The increase in demand, coupled with the fall in the cost of doing business, will enhance investment, output and employment. However, a lot depends on political stability and law and order situation. In particular, if the law and order situation does not improve significantly, the fiscal and monetary measures to improve the economy will only be partially effective.

To meet the deficit, the government will resort to borrowing, which will increase public debt and create inflationary pressure. Increase in prices will hit hard the salaried class, which is already finding it difficult to make its both ends meet. So far the government has failed to keep the prices of essential items under control. And the government's ability to do so in the days to come is also doubtful.

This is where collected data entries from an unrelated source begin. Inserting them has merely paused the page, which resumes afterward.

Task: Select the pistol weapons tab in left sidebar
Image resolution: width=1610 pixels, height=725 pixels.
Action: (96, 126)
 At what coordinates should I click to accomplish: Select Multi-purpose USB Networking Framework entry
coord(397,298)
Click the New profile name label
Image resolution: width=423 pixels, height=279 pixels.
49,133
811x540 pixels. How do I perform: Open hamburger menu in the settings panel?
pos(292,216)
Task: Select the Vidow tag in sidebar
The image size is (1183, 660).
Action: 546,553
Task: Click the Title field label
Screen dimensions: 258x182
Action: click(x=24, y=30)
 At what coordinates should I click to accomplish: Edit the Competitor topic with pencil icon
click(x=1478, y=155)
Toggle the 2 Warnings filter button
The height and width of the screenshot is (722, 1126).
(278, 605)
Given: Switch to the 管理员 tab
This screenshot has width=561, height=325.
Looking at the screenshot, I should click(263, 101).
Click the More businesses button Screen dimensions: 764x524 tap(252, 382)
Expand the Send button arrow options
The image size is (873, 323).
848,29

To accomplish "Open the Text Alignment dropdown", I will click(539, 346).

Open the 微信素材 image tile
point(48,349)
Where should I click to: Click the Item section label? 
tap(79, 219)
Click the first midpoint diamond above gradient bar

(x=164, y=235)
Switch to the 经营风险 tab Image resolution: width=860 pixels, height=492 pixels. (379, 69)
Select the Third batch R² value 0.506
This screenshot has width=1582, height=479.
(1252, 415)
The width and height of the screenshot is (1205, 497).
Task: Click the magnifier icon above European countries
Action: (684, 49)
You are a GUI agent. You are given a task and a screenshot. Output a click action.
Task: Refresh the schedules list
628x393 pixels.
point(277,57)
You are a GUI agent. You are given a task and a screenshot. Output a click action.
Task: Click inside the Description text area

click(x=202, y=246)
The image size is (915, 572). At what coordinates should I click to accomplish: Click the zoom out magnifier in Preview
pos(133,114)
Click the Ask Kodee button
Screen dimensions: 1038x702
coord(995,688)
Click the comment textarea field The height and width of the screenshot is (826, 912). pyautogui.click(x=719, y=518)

That there is also a political side to the budget is borne out by the increase in budgetary allocations for defence. Defence budget has been raised by 8 per cent from Rs 180.5 billion (revised figures) in 2003-04 to Rs 194 billion, which makes up 21.5 per cent of the total expenditure. In the last financial year originally Rs 160 billion were allocated to defence but later defence spending was increased to Rs 180.5 billion an increase of nearly 13 per cent. This fiscal year as well, actual defence spending may go up, as Pakistan will be under pressure to step up fight against international terrorism. The upward shift in the defence spending is also a reminder of who calls the shots in Pakistan.

In contrast to Rs 194 billion defence spending, the education sector has received only Rs 24.76 billion (Rs 12.2 billion under the current expenditure and Rs 12.56 under the development expenditure), which make up 2.7 per cent of the total expenditure. The share of the health sector, which has received Rs 9.9 billion (Rs 3.3 billion under the current expenditure and Rs 6.6 under the development expenditure), in the total expenditure is 1.09 per cent. The budgetary allocations for these two vital sectors are well below the desired level and reflect misplaced government priorities.

The budget also contains direct relief for the ordinary citizen including a 10-paisa cut in power tariffs, an ad hoc 15 per cent increase in salaries for government employees, 8-16 rise in pensions and increase in income tax threshold.

Poverty is a perennial problem of Pakistan. The government claims that the poverty level has come down from 32 per cent to 28 per cent.

However, the claim is based on a rather strange definition of poverty that anyone whose monthly consumption exceeds Rs 748.56 per month is not poor. This definition establishes a standard of poverty which falls below the internationally accepted standard of poverty, which is earning less than $1 a day. If we go by that standard, then at least 33 per cent of the population lives below poverty line.

The thrust of the budget is to eradicate poverty by raising the economy's output and productivity and creating jobs. The government believes that enhanced expenditure will create one million jobs. At present, 8.27 per cent of the labour force is unemployed, whereas in 1996, unemployment level was 5.37 per cent. This means unemployment has increased by 2.9 per cent in eight years. To raise the employment level, besides increasing investment, bringing down population growth rate is also essential. It is a good indicator that population growth rate has come down to 1.9 per cent and is likely to fall further.

Measures to eradicate poverty, however, must seek to increase real incomes of the people. If monetary income increases, but prices also increase, people are not better off. In fact, real comes fall if the increase in prices is higher than that in money incomes, which is generally the case. The real measure of poverty is lack of access to basic amenities of life. And access to the basic amenities is possible only if the increase in incomes is higher than inflation.

The policy makers must also be mindful of the fact that a high growth rate may have little effect on poverty alleviation unless the benefits of economic growth are evened out, which requires government activism and not a laissez-e-faire approach. The government should also not be oblivious of the fact that poverty and other forms of injustices breed social unrest and mayhem, which bottleneck efforts for economic development.